Как бы там ни было, первая встреча с академиком Тарле прошла благополучно. Никому ни за кого не пришлось краснеть. И, бывая в Ленинграде, Халтурин привозил от Евгения Викторовича приветы. Тарле спрашивал: «Что делает Гайдар? Где он? Что с ним?»
Валя ему тоже говорила: «Звонил Тарле. Он остановился в «Метрополе». Просил: «Если на «Конотопе» будет Гайдар, непременно скажите мне. Я сейчас же приду. Я его крепко люблю. Он умеет из будничного сделать праздник».
Тарле на «Конотопах» рассказывал не только о малоизвестных событиях истории, но и о мало кому известных подробностях истории литературы, целыми главами наизусть читая Достоевского.
Уставая спорить, шли в комнату Вали. Там стоял великолепный, всегда настроенный «Беккер». И Роскин играл отрывки «Хованщины». Или каждому, кто что закажет.
Паустовский просил из «Пиковой дамы», Тарле - из Бетховена и Вагнера, он - «Жаворонка», «Мой костер в тумане светит» и «Умер бедняга в больнице военной». Или тоже что-нибудь из Чайковского.
Лишь в пятом или шестом часу, спохватись, что светает, все с видимой неохотой поднимались. И Тарле, у которого была сахарная болезнь и которому был предписан строгий режим, смеясь, говорил, что опять швейцар в «Метрополе» вежливо упрекнет: «А вы, профессор, снова где-то загуляли».

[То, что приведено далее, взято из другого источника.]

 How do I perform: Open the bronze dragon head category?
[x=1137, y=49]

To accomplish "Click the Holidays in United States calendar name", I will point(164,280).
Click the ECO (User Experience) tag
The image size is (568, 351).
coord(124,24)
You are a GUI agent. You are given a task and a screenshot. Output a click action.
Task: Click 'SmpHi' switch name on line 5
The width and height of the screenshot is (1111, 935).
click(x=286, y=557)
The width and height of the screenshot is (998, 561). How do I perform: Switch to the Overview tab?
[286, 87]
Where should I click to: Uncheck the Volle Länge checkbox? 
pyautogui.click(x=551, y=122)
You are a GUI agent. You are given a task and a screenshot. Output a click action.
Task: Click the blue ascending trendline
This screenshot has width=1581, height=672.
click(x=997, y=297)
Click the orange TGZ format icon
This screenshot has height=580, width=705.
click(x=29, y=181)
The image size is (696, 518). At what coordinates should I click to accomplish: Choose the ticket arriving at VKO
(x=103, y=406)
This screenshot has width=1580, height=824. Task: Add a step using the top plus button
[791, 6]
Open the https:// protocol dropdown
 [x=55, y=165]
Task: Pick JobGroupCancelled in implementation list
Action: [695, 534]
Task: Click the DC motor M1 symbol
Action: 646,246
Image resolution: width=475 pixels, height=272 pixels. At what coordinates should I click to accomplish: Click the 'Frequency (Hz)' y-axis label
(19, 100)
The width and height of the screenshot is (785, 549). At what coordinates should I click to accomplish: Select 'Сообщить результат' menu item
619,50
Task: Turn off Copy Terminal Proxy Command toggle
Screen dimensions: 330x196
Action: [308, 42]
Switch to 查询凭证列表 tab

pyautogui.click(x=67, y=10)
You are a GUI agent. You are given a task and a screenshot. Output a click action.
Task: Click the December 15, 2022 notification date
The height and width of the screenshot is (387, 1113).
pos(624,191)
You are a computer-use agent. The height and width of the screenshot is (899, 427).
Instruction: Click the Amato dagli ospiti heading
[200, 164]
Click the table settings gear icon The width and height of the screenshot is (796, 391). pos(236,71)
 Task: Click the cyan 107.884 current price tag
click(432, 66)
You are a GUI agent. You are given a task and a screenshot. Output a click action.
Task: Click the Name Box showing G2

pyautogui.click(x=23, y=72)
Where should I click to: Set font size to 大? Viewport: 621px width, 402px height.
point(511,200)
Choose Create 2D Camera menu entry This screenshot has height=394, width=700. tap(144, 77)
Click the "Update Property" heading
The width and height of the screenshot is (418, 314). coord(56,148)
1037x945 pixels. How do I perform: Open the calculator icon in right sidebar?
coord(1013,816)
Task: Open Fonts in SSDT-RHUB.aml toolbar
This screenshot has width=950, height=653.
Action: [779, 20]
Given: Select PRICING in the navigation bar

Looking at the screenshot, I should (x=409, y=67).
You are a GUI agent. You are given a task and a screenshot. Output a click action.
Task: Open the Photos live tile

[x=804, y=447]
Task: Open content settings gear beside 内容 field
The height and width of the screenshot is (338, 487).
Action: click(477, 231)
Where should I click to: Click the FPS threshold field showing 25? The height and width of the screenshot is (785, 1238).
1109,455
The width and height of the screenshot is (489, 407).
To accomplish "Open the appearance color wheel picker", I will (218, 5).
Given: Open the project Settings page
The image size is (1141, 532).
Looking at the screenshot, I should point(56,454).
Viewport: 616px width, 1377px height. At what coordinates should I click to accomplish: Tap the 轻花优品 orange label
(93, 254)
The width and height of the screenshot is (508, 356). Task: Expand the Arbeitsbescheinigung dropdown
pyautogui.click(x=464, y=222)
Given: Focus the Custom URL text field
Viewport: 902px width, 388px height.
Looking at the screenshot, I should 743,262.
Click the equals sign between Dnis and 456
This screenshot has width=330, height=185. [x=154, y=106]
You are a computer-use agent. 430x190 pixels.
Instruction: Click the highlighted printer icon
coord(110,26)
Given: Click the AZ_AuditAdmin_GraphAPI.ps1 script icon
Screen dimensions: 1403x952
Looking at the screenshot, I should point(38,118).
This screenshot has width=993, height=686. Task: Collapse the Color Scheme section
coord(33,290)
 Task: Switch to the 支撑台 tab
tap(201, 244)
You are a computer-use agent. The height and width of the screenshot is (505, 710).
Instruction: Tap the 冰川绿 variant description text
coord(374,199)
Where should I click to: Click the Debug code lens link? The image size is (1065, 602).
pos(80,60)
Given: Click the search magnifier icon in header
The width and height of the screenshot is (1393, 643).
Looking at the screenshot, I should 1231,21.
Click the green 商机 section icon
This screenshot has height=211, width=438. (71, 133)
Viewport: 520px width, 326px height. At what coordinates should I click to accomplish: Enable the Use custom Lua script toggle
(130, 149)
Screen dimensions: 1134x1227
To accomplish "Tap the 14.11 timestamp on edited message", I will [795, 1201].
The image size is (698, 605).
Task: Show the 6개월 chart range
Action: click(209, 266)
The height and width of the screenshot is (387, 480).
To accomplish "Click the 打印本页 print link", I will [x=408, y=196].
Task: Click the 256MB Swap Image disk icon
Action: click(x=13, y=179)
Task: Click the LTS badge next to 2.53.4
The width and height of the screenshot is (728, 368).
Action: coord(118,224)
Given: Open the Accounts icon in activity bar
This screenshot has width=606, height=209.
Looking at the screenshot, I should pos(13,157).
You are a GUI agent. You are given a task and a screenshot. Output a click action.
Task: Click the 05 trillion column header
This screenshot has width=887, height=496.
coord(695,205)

После катастрофы на войне и после больниц о н, солдат и писатель Аркадий Гайдар, больше всего на свете боялся пустоты вокруг себя. Именно поэтому мог позвать с собой обедать незнакомого, первого встреченного на улице человека, лишь бы не сидеть за столом в ресторане одному.
А в квартире пятьдесят два по Большой Дмитровке, двадцать собиралось не просто «приятное общество». В беседах рождались и уточнялись еще не до конца проясненные замыслы. И многие вопросы литературной техники. Рукописи проходили здесь самую первую и самую беспощадную «обдирку».